[Start of Attachment]
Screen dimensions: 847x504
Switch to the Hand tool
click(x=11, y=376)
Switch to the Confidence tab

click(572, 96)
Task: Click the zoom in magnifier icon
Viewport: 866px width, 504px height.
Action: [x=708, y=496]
[End of Attachment]
[Start of Attachment]
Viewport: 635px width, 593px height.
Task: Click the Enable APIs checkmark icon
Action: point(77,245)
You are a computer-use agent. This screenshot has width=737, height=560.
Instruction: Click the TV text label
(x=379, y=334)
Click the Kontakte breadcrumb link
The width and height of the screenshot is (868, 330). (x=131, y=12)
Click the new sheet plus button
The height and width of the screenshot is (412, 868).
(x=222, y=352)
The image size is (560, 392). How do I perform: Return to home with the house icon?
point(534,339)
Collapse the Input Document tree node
[End of Attachment]
[Start of Attachment]
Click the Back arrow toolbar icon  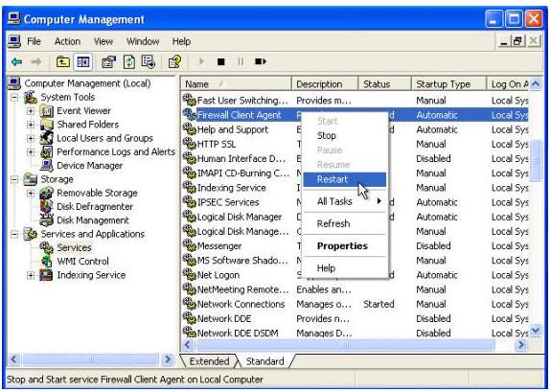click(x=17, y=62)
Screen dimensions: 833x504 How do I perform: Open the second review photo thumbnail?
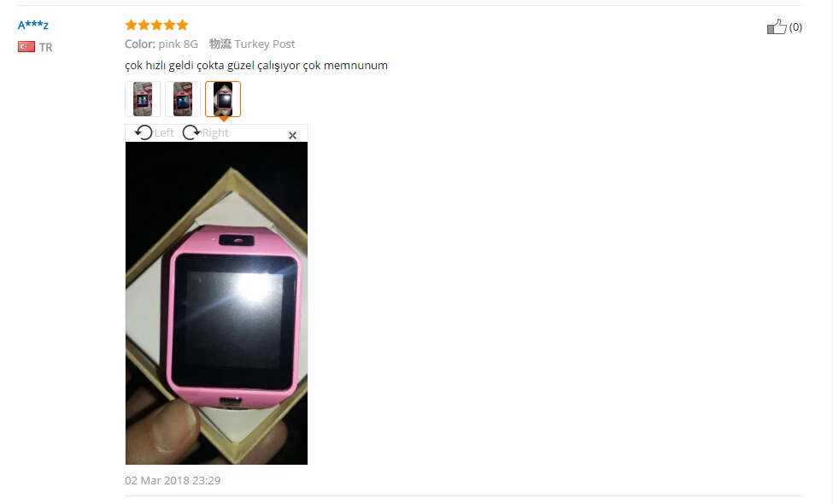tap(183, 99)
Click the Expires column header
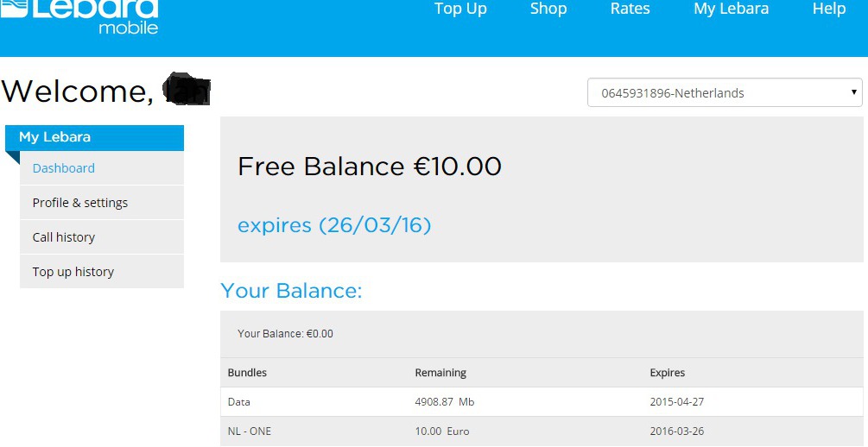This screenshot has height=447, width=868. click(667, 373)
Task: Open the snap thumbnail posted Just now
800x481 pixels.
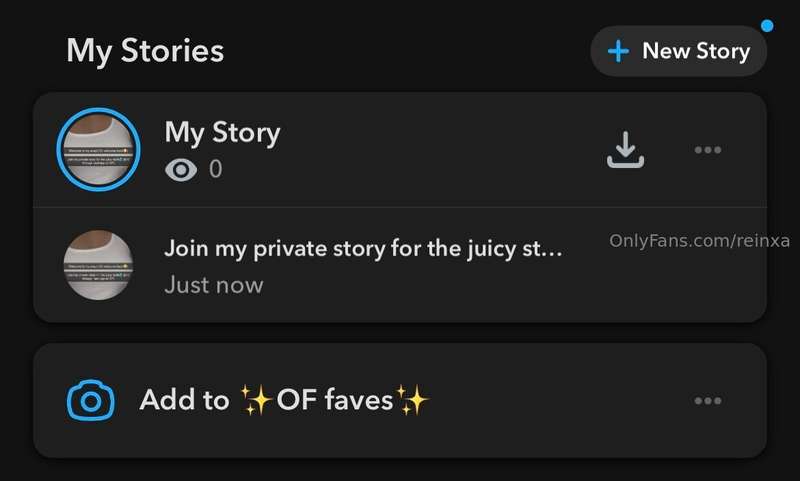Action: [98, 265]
[End of Attachment]
→ **What is required**: Both end lines included, restate word for word the lines above from the line with "The image size" to the line with "Collapse the Input Document tree node", and nothing else.

→ **Solved problem**:
The image size is (560, 392). How do I perform: Return to home with the house icon?
point(534,339)
Collapse the Input Document tree node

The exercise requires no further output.